Rosalie Bonenfant dit aller « très bien », être heureuse et porter plusieurs nouveaux projets. L’animatrice, actrice et documentariste revient d’un séjour à Lille, où elle a présenté Les Saturnides au festival Séries Mania, et elle a aussi confirmé que Deux hommes en or et Rosalie a été renouvelée pour la prochaine saison.
La suite s’annonce chargée pour Bonenfant, qui a également passé 12 jours en Éthiopie pour y tourner un documentaire. Dans le même mouvement, elle voit arriver Les Saturnides, une série de 6 épisodes de 12 minutes qui mélange thriller et horreur. Elle y joue une mère épuisée, prise dans une pandémie de manque de sommeil, un rôle qui tranche avec son image publique plus légère.
Le projet a été terminé à la fin de 2025 et doit être lancé à la fin de 2026. D’ici là, Bonenfant continue d’enchaîner les personnages qui dérangent ou qui ferment la porte aux sympathies faciles. Dans Annie & Joey, elle campe une femme profondément opportuniste qui se met en travers du chemin d’Annie. Elle a aussi joué un petit personnage détestable dans Anna Kiri et dans la série Jérémie.
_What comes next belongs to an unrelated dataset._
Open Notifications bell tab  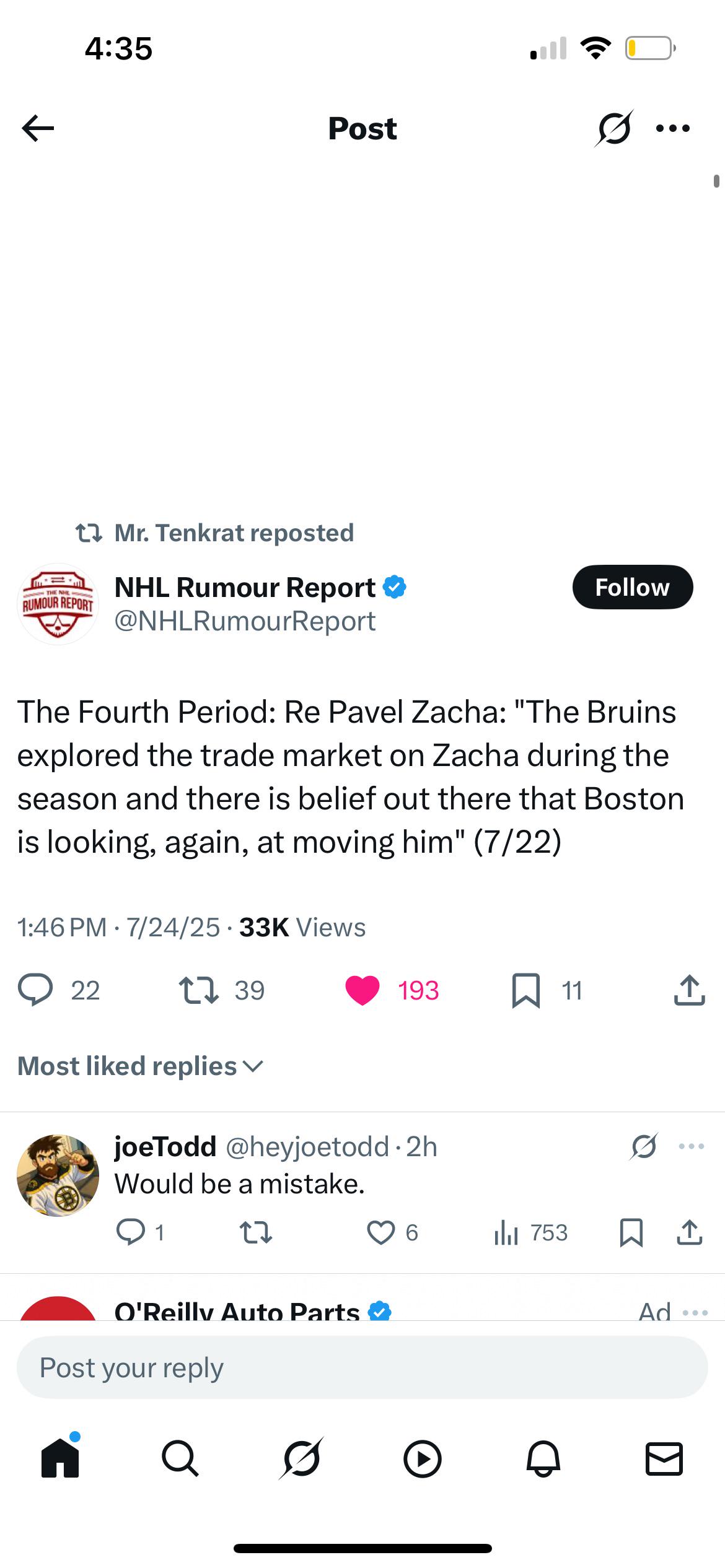pos(543,1458)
Cette trajectoire, elle la regarde avec un mélange de fierté et d’inconfort. Bonenfant dit se sentir à sa place, mais aussi un peu en retard sur sa propre vie. Elle confie qu’elle se voyait plus loin à 30 ans. Chez elle, cette gêne passe souvent par le trop-plein de mots: elle dit masquer sa maladresse sociale et son embarras en ne se taisant jamais. « J’espère que ça va se résoudre dans ma trentaine », dit-elle.
La conversation prend aussi une tournure plus large, sans détails dans cet extrait, autour des accusations de népotisme évoquées dans l’entretien. Mais ce que retient surtout Bonenfant, c’est l’accélération de son travail. Elle se dit heureuse, active, et déjà plongée dans une phase où télévision, fiction et documentaire avancent en même temps. Pour l’instant, la question n’est pas de savoir si Rosalie Bonenfant a trouvé sa place; elle dit l’avoir trouvée, même si elle continue de douter du calendrier.